These are the only ones I may end up getting from the collection.


----------



## midnightlouise (Oct 9, 2005)

oooh! This sounds right up my alley!  Thanks for posting the info PrettyKitty!


----------



## Sushi_Flower (Oct 9, 2005)

Nobody else worried/curious about the 'grey veining' in one of the MSF? Who want's any kind of grey hint on their cheeks?!?!


----------



## Brianne (Oct 9, 2005)

I want the pigments, one of the skinfinishes, a lipglass or 2, and I need to see the e/s before I decide on those.


----------



## user2 (Oct 9, 2005)

SonRisa posted a pic of Lovely Lil on legacycollection.org http://www.legacycollection.org/mac/...ylily.jpg.html


----------



## foreveratorifan (Oct 9, 2005)

I'm definitely going to look into all the pigments....we shall see about everything else and what money I get for Xmas...


----------



## Paola77 (Oct 10, 2005)

Does anyone have more info on the finish of those lipsticks?  Frost, lustres, etc?
Thanks!


----------



## MAC_Whore (Oct 10, 2005)

*Lingerie Quad*

codeedit


----------



## labelslut (Oct 10, 2005)

MAC_Whore-I'm soooo excited about this quad!  I wonder what it would look like!!


----------



## medvssa (Oct 10, 2005)

Quote:

   Originally Posted by *Sushi_Flower* 
_Nobody else worried/curious about the 'grey veining' in one of the MSF? Who want's any kind of grey hint on their cheeks?!?!_

 
Me *g*
I love dirtied colors.


----------



## glamella (Oct 11, 2005)

I need more pics ppl! This collection is right up my alley


----------



## martygreene (Oct 12, 2005)

the precaution info for this collection, and who's that lady are up in the precautions announcements section of the precautions forum. Thought I'd give the heads up.


----------



## Brianne (Oct 12, 2005)

Wow I must have Lovely Lily! So pretty.


----------



## Shawna (Oct 17, 2005)

I got to see swatches of the pigments today.  Lovely lily is a really pretty lilac colour (son_risa posted pics 
	

	
	
		
		

		
		
	


	




 ) and goldenaire reminded me of deckchair.  It is pink with gold pearl, but the gold really shows through more than the pink.  I think it was a beautiful colour too.  I am so freakin' excited about this collection.  Oh, and I asked about the grey veining in the MSF?  My MA assures me that it is not really grey, and that from what she saw, both MSF's were very pretty.  I am going to blow all my x-mas money on this.  Oh, definitely a Dec. 26th release date too which is weird b/c it's a Monday.


----------



## ishtarchick (Oct 21, 2005)

Quote:

   Originally Posted by *MAC_Whore* 
_I found out about a quad that is coming out with Lingerie. It is at Macy's only and is called Boudoir Hues. Supposedly all of the colours in it are new and LE._

 
i don't know if it will be macys exclusive, but jennylopez wrote this
"... has titillate, lounge wear, silver charm and trousseau but ive never seen it so i dont know what it might look like =/"

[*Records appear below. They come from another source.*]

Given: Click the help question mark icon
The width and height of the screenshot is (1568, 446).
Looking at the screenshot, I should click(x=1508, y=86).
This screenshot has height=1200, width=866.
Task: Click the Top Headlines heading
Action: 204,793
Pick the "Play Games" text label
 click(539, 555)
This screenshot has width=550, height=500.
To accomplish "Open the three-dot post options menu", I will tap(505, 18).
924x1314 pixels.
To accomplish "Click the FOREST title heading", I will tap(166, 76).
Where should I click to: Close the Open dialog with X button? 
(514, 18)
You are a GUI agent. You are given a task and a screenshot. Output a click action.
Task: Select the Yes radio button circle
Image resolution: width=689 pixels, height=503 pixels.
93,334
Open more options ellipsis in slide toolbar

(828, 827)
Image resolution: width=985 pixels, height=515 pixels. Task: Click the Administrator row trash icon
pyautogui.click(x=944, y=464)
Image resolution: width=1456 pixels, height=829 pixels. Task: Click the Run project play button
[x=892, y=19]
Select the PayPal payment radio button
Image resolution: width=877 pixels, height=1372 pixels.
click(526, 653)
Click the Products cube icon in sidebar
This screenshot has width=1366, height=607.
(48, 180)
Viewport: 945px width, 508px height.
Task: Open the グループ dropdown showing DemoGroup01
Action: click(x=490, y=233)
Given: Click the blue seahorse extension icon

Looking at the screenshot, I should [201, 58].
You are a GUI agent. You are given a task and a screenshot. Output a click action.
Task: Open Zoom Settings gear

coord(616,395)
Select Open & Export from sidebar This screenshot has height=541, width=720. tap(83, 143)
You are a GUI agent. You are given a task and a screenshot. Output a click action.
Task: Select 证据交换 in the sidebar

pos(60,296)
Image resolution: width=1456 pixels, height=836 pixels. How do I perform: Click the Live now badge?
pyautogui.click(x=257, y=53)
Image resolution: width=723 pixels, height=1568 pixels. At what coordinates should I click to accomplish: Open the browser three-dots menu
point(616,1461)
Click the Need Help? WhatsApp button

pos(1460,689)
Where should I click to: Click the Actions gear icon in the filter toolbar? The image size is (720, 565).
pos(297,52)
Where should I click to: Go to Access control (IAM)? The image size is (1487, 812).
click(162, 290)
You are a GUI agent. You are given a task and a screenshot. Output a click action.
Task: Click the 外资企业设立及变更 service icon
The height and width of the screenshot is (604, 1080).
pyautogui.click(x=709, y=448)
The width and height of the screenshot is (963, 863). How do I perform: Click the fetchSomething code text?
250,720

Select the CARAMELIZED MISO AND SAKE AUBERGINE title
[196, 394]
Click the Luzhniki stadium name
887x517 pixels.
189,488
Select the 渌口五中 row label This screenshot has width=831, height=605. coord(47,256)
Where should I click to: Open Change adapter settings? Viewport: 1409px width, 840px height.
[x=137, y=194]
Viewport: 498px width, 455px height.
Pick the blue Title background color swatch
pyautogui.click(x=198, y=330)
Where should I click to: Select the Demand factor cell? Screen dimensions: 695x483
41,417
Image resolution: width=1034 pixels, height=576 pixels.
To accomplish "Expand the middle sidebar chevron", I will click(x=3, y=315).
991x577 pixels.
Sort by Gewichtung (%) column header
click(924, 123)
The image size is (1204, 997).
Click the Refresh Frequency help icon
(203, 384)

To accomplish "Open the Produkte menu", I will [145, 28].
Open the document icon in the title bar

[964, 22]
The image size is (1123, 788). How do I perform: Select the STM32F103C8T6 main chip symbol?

what do you think? obviously one of the shades will be silver.


----------



## kateisgreat (Oct 22, 2005)

LOVE the sound of this collection.
I'll be adding all the pigments and 2 l/gs to my list


----------



## anniewayz (Oct 22, 2005)

Oooh a new collection & i've been wanting black tied.


----------



## xiahe (Oct 22, 2005)

I ♥♥♥ the name "Of Corset"...lol


----------